[Python-Dev] Re: [ python-Patches-590682 ] New codecs: html, asciihtml

04 Aug 2002 21:30:06 +0200

Oren Tirosh <oren-py-d@hishome.net> writes:

> It overloads the meaning of the error handling argument in an
> unintuitive way.  It gets to the point where it's much more than
> just error handling - it's actually extending the functionality of
> the codec.

Isn't that precisely the meaning fo "to handle"?

3 : to act on or perform a required function with regard to 
   <handle the day's mail>

It produces a replacement text, just in the same way as "ignore" or
"replace" produce replacement texts.

> Why implement yet another name-based registry?  

Namespaces are one honking great idea -- let's do more of those!

> There must be a simpler way to do it.

Propose one.

> What are the use cases?  Maybe a simple extension to charmap would
> be enough for all the practical cases?

The primary use case is XML: how do you efficiently use xml charrefs.
Notice that you can *not* use the charmap codec, since the underlying
encoding may not be based on the charmap codec.

In addition, it allows to give a more detailed analysis of an encoding
error, as it exposes the string position where the error occurs. This
allows to determine a "best" encoding (i.e. one that needs the fewest
amounts of exceptions, or the one that has the longest sequences of
same encodings).

> Me too.  But if you really don't want it to be rejected you should
> try to find a way to make it simpler.

Can you please elaborate why you think this is difficult?
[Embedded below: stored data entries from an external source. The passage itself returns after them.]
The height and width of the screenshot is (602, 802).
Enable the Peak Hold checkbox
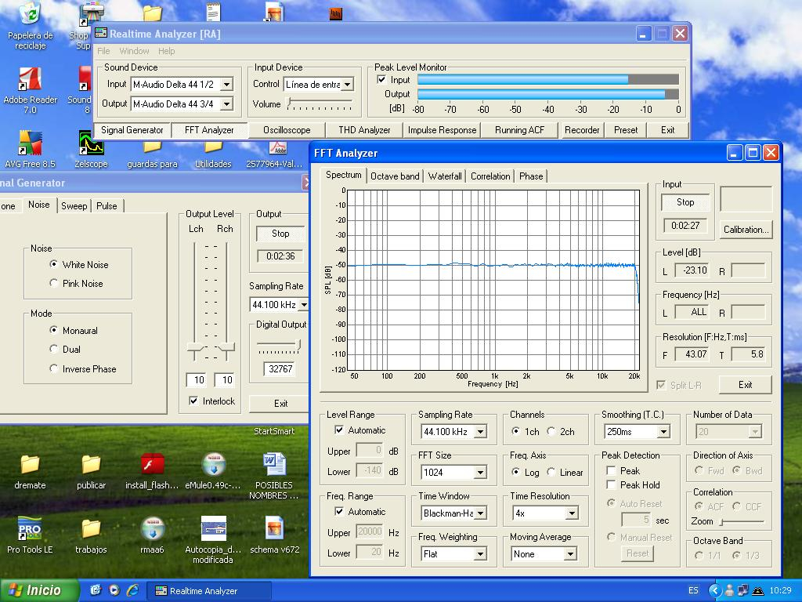(612, 485)
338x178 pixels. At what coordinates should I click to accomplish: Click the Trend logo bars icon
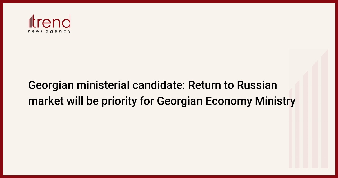click(31, 21)
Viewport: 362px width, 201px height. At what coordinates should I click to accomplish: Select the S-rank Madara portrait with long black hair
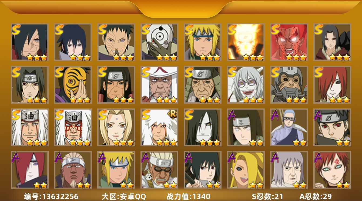[30, 42]
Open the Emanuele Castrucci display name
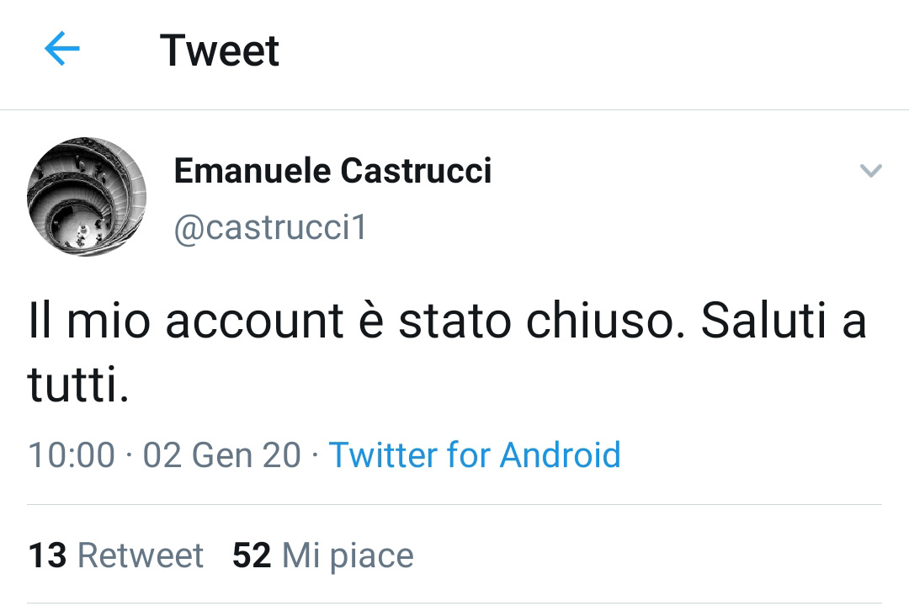The height and width of the screenshot is (606, 909). (x=332, y=171)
Is this a
concern about 
- the implementation of the PEP, or
- the implementation of error handlers, or
- the usage of error handlers?

I couldn't really believe that you find usage of this feature
difficult: just pass an error handling string to your codec just as
you currently do.

> 
> > While you are waiting for PEP 293 to complete, please do
> > consider cleaning up htmlentitydefs to provide mappings from
> > and to Unicode characters.
> 
> No problem.  The question is whether anyone depends on its current form.  
> My proposed changes:
> 
> 1. Use all lowercase entity names as keys.
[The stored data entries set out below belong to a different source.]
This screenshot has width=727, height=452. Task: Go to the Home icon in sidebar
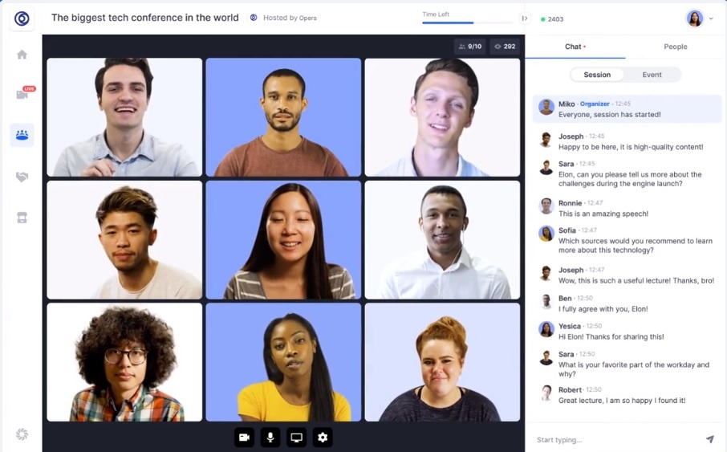tap(22, 55)
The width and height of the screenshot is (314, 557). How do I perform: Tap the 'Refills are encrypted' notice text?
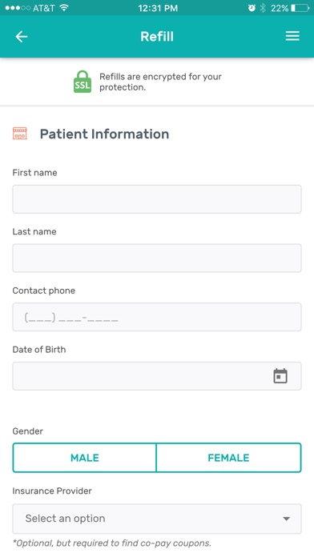[x=160, y=82]
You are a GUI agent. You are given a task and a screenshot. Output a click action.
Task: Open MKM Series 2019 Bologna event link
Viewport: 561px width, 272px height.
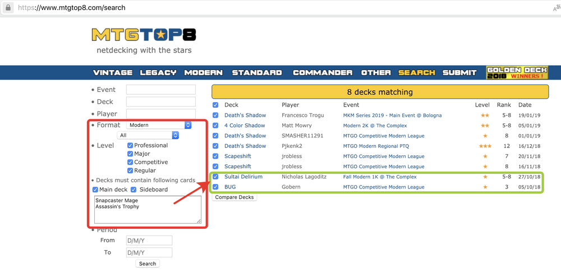click(392, 116)
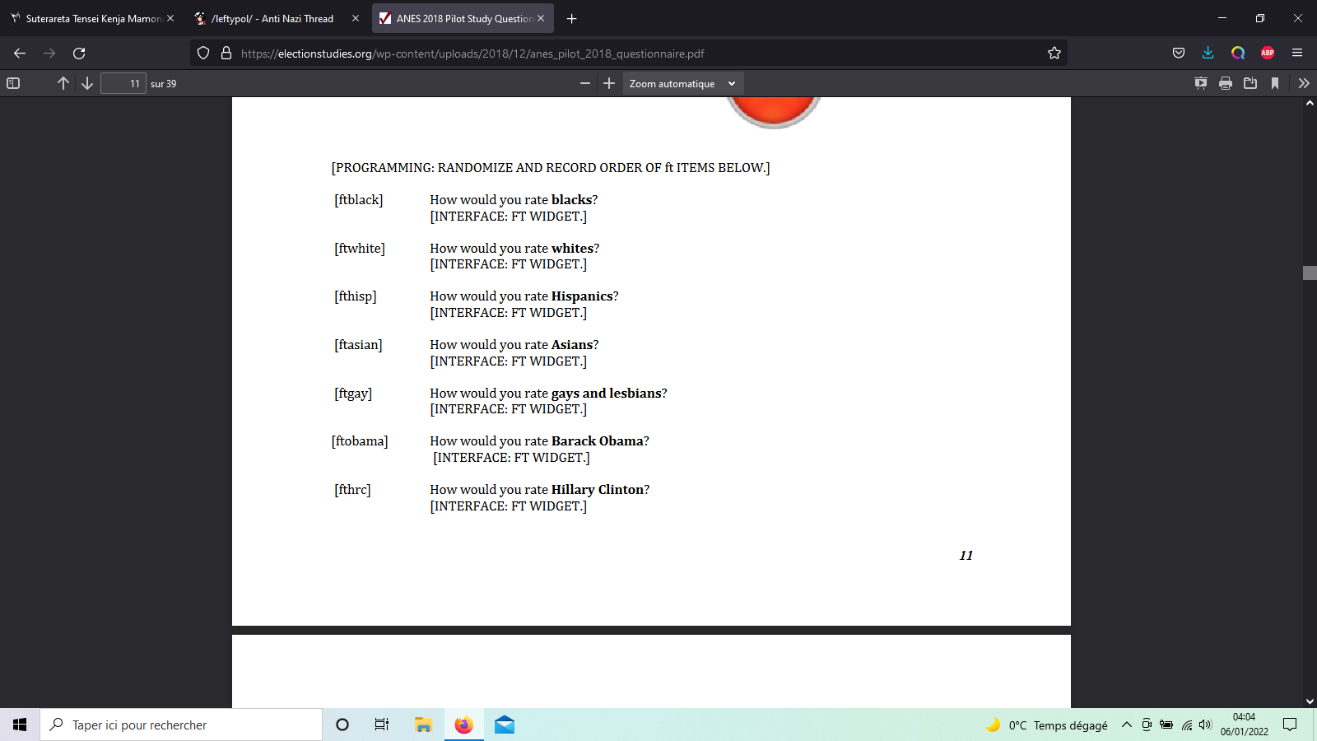
Task: Open a new browser tab
Action: [x=572, y=18]
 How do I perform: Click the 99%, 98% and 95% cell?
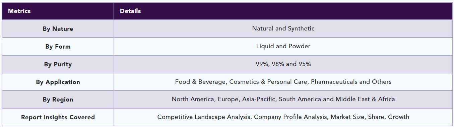[x=283, y=64]
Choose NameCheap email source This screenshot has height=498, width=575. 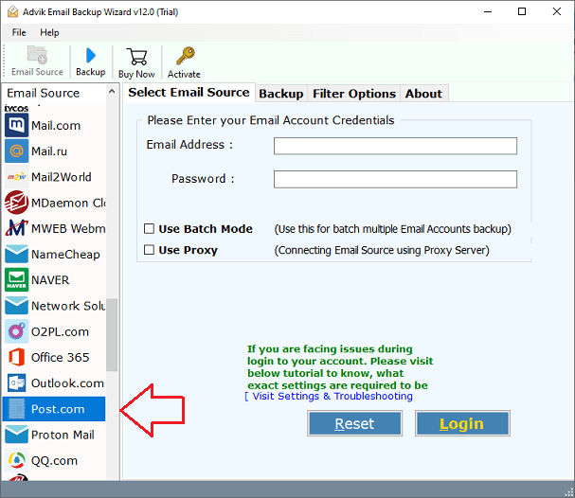point(64,254)
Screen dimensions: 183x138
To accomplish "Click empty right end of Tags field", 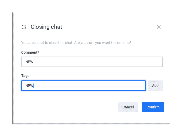I will [x=131, y=86].
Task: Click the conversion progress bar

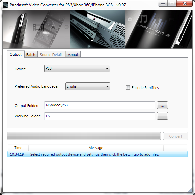Action: 84,136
That is probably a bad idea. Atleast for XHTML, the case of entity
references is normative. Even for HTML 4, it would be good if this
precisely matches the DTD.

You could provide a case-insensitive lookup function in addition.

> 2. Map "entityname" to u"\uXXXX" (currently it's mapped to "&#nnnn;")

I think htmlentitydefs.entitydefs must stay as-is, for
compatibility. Instead, I'd suggest to add additional
objects/functions. Of course, the data should be present only once -
all other functions/dictionaries could be derived.

> In its current form I find htmlentitydefs.py pretty useless. Names in the
> input in arbitrary case will not match the MixedCase keys in the entitydefs 
> dictionary and the decimal character reference isn't really more useful than 
> the named entity reference. 

Indeed. However, people probably rely on its specific contents, so any
more useful access to the data must preserve entitydefs in its current
form.

Regards,
Martin